You’ve heard of smart phones which, with their growing power and technology, allow us to to open a universe beyond calling and messaging. You’ve probably also heard of smart televisions, which can connect to the internet and even messaging services, alongside catering to your daily television needs. The first big shock was maybe the smart watch which, while telling the time, can also tell you the weather forecast and to send simple messages. Now there’s something new; the smart home.

Smart homes harness the power of handsfree technology to assist the user with day to day tasks. Rooms can be fitted with microphones which receive verbal instructions which are then digitally perceived and carried out. Instructions can be something simple such as lights on or dim lights, or they can be more complex such as requesting a particular song to be played on a speaker setup which is wired to the system. Instructions can be room specific, or apply to the whole house, for example, when playing a song, you can ask for it to be played in just one room, or throughout every room that the smart home technology is set up in.

The main functions include controlling media, moderating the temperature, adjusting the lights, and also security. These components create the basis on which the smart home is built, however there are new advances within these systems being developed. One example is the smart plug, which can be programmed to turn on and off, for example, after your phone is finished charging, and also to make it look like you’re still home while you’re travelling. There are also smart smoke and carbon dioxide detectors that can be programmed to detect a hazard, to alert the inhabitants of the home of the hazard and in which room it is in, and to turn on the lights in case of an emergency. The level of detail can potentially give you life saving information if a fire were to strike your home.

This technology not only makes day to day life considerably easier, but also can be a substantial help to those with disabilities who find simple movements difficult or tiring. While this is all very impressive, there are obviously a few concerns over the new technology. Firstly, when technology does half the work for you, owners of smart homes could potentially become lazy and reliant on the system. There is also the issue of security as, in this day and age, it is always a case of when the systems will be compromised and not if. While listening to your conversations through the microphone is terrifying enough, if you rely on digital technology to let you in and out of the house, naturally you want to be certain that nobody else can compromise the security of the system and to access your personal property. While we may be excited by all the new gadgetry and unique systems, we should focus more on how to keep it secure from digital threats as we develop it into the future.

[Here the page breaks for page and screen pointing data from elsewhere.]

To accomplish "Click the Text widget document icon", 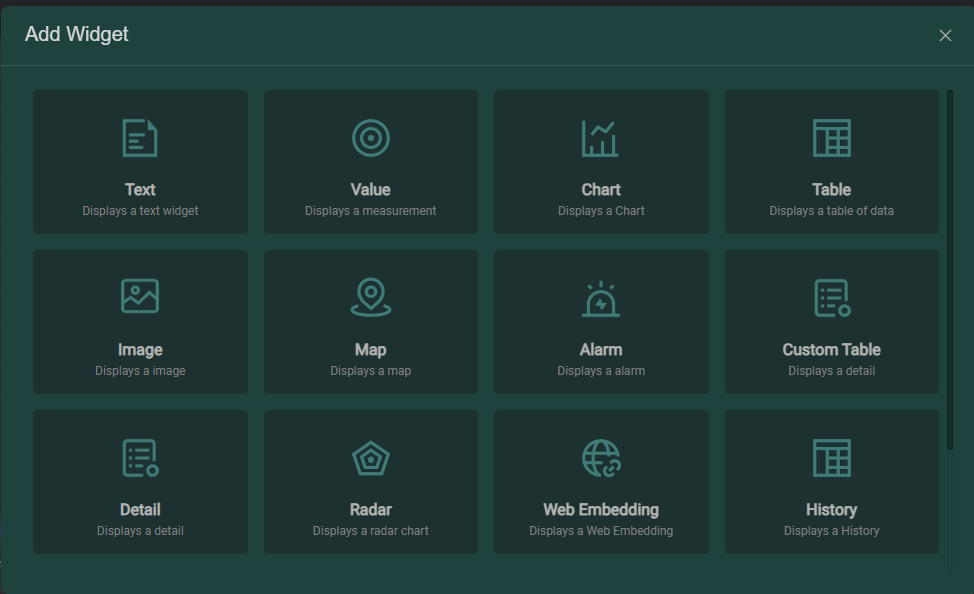I will tap(140, 138).
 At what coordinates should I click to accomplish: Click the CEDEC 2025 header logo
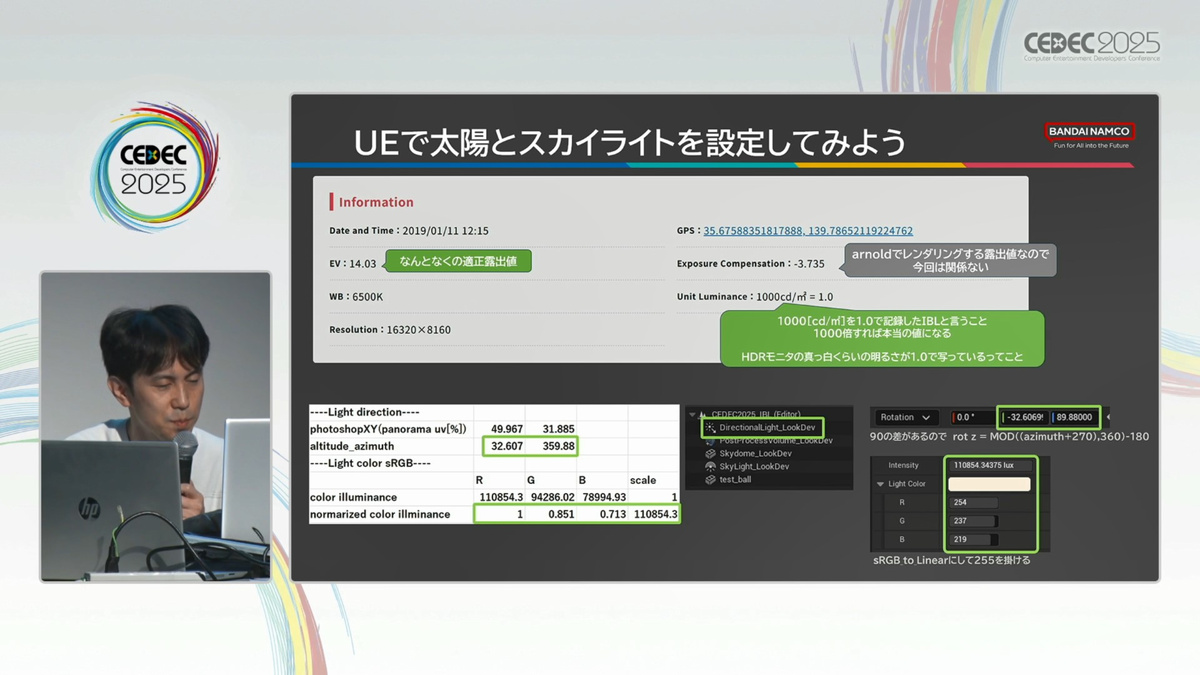(x=1092, y=45)
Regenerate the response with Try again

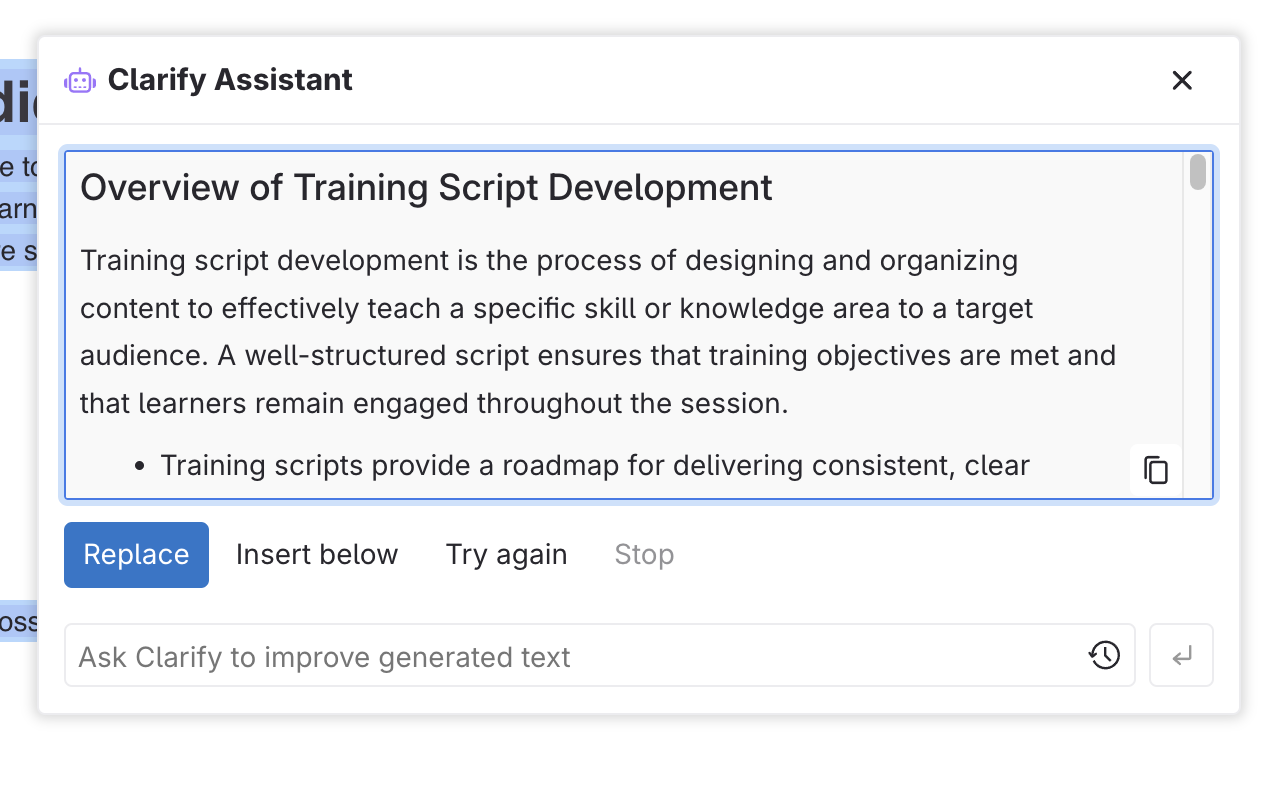point(506,554)
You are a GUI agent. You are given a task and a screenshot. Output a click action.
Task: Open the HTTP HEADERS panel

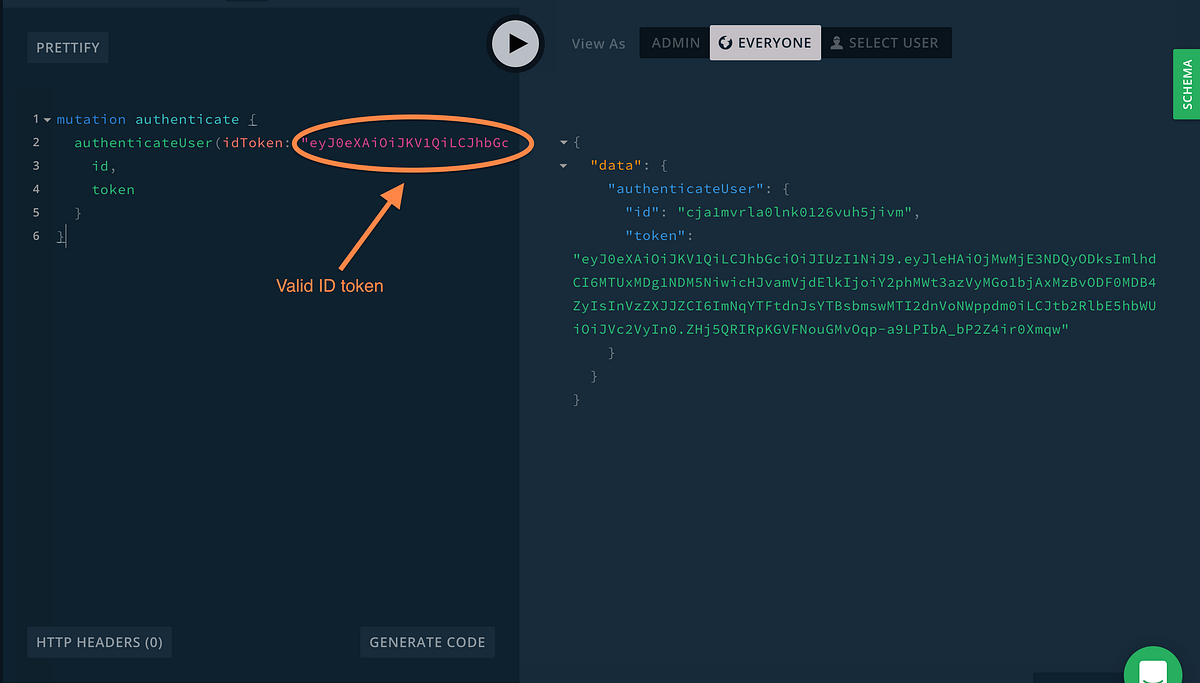[99, 642]
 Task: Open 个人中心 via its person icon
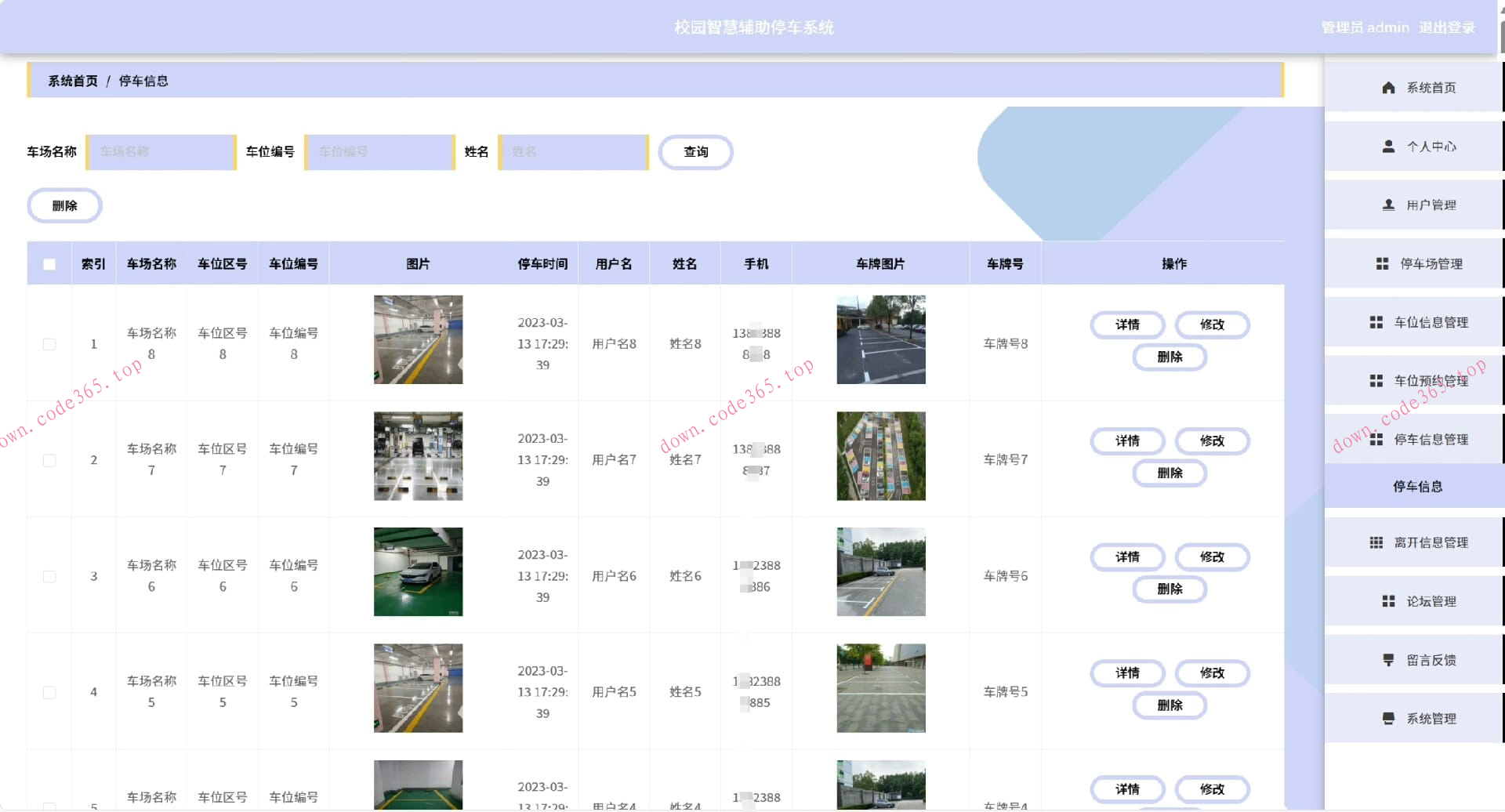coord(1387,146)
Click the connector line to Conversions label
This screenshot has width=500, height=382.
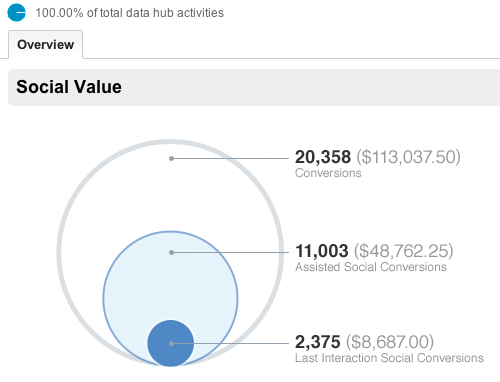(230, 158)
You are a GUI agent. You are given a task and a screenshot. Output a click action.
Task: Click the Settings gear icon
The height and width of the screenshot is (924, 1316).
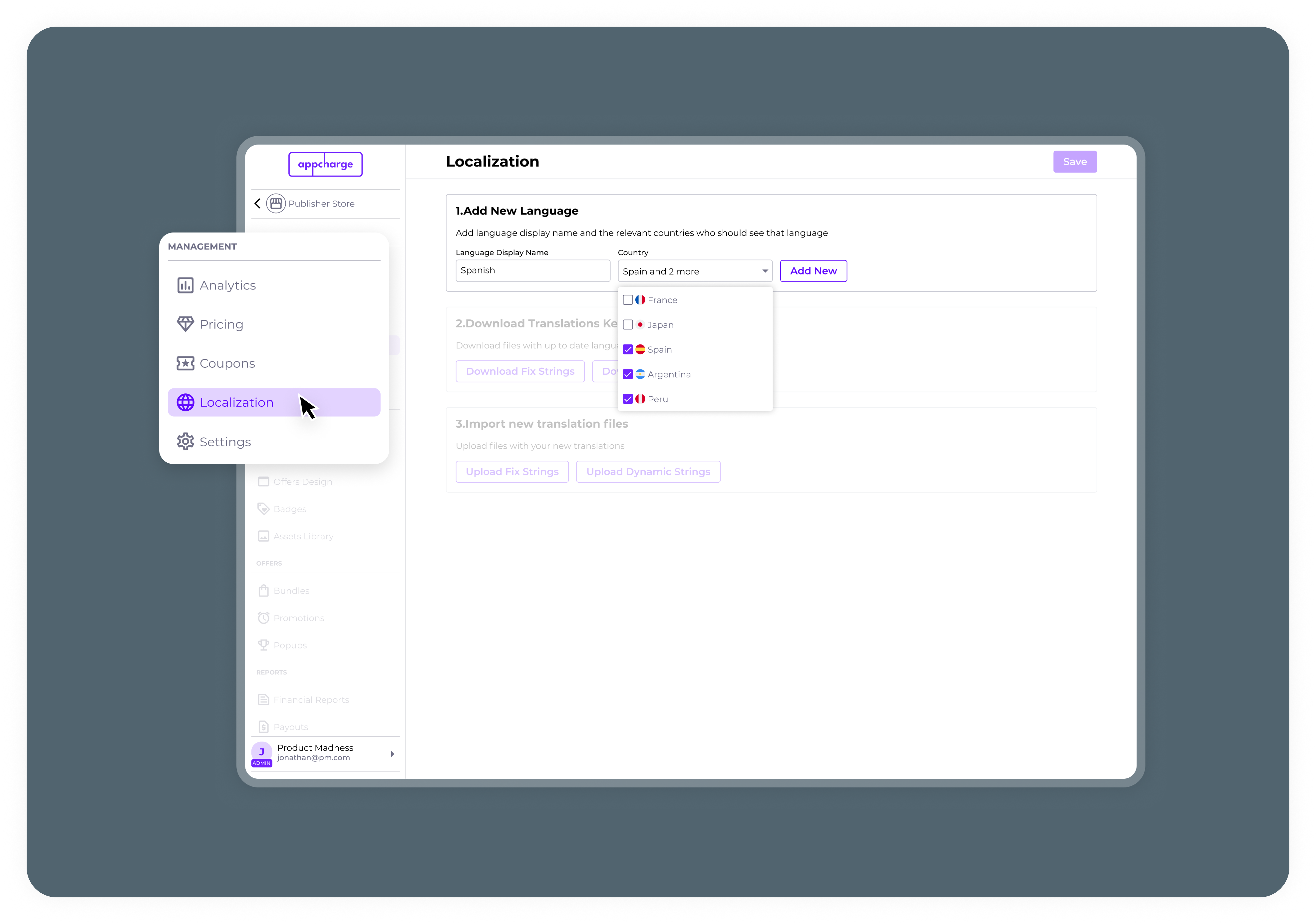[x=185, y=442]
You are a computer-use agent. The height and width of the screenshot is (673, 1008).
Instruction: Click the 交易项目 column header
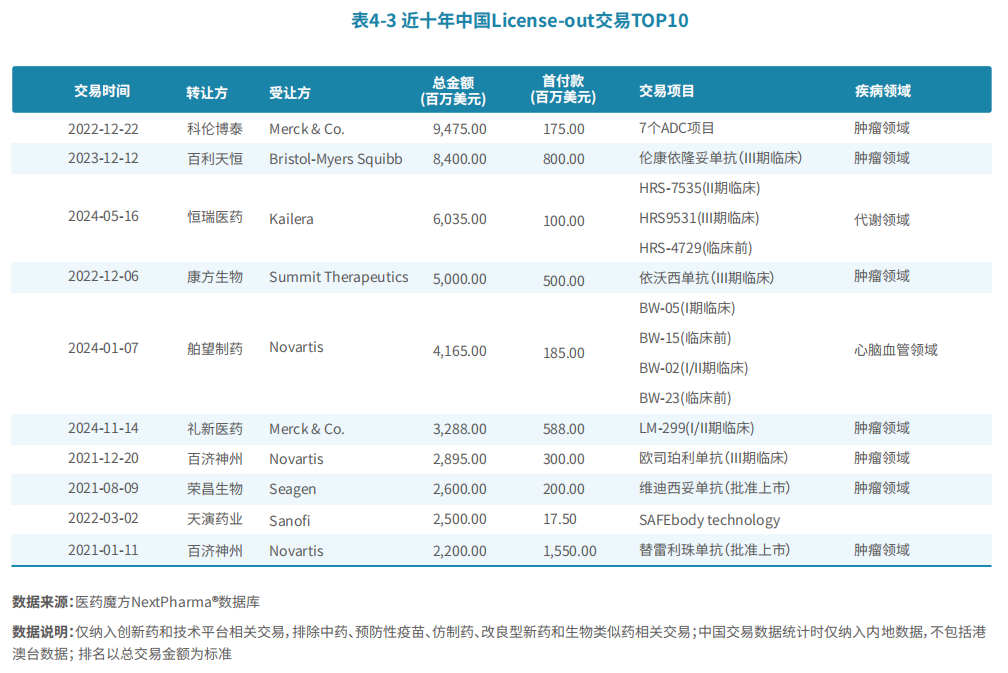click(x=667, y=91)
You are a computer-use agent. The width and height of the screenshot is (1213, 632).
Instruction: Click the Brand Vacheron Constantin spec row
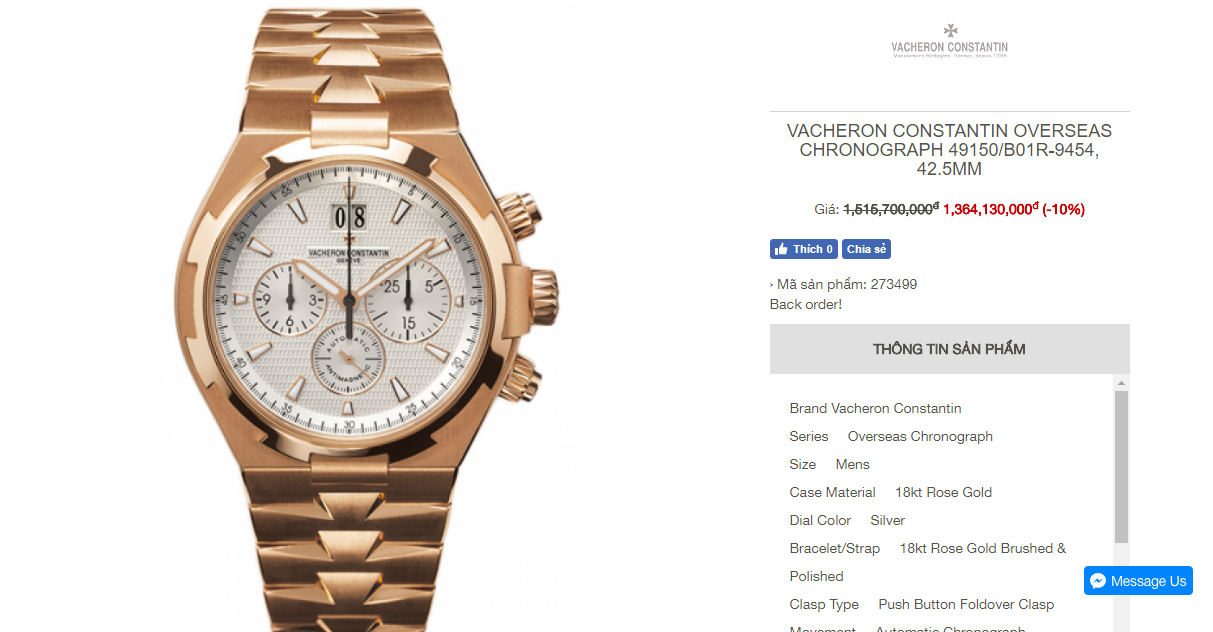[x=876, y=408]
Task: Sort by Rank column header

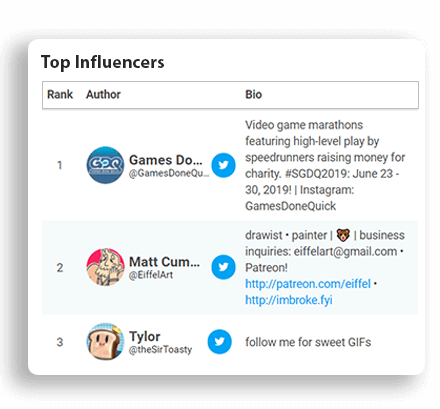Action: [x=60, y=95]
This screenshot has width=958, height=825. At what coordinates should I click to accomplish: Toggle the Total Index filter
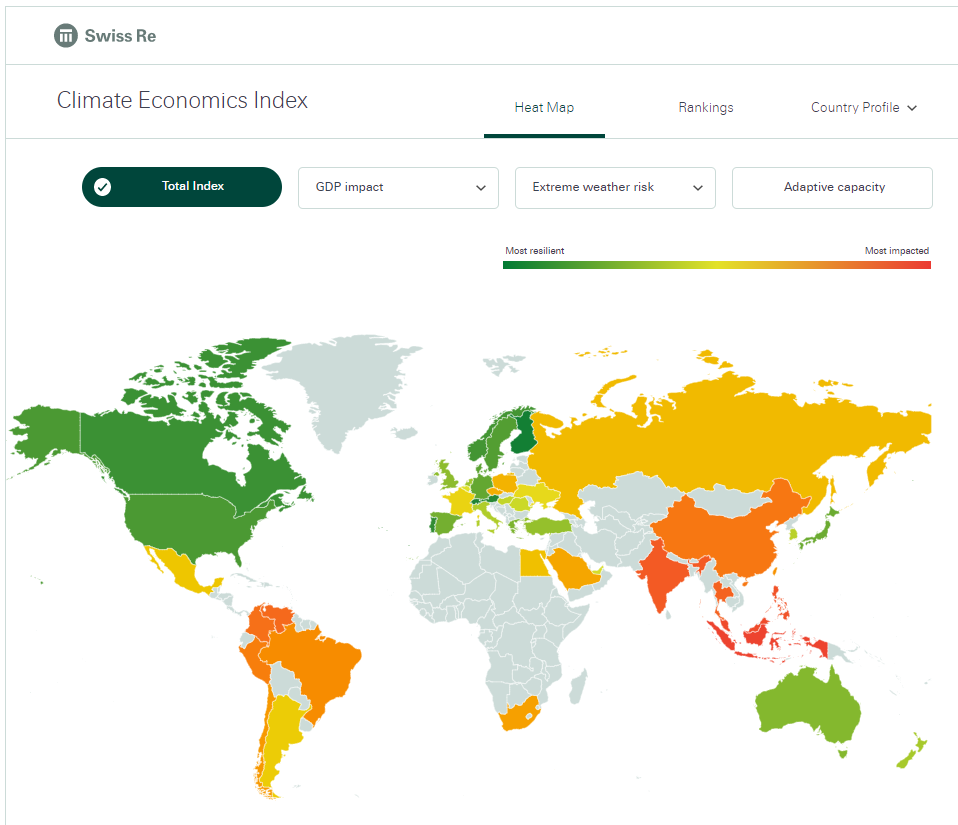pos(182,186)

There is huge potential to develop this further in the future. If your smart home can anticipate your arrival, it can potentially idealise the atmosphere by amending the lights and thermostat before you’ve opened the door. As more people are ordering their groceries on the internet, perhaps your refrigerator can detect what is missing and automatically order what you need. When developers factor in the data that we share with digital devices, even something as small as a location marker on a smartphone, they can develop technology that automates everything around our needs. Artificial intelligence is already being introduced to our daily lives, and, as it becomes more efficient, less manual labour will be needed in every aspect of our lives. Imagine coming home to an opening door which has detected your arrival, to a house that has been set with music, lights, and temperature to your favourite settings, to have a meal automatically cooked for you as you sit down to watch your favourite television show without lifting a finger. While it’s not quite a reality yet, the smart home is the beginning of this movement, and has the potential to change the world as we know it.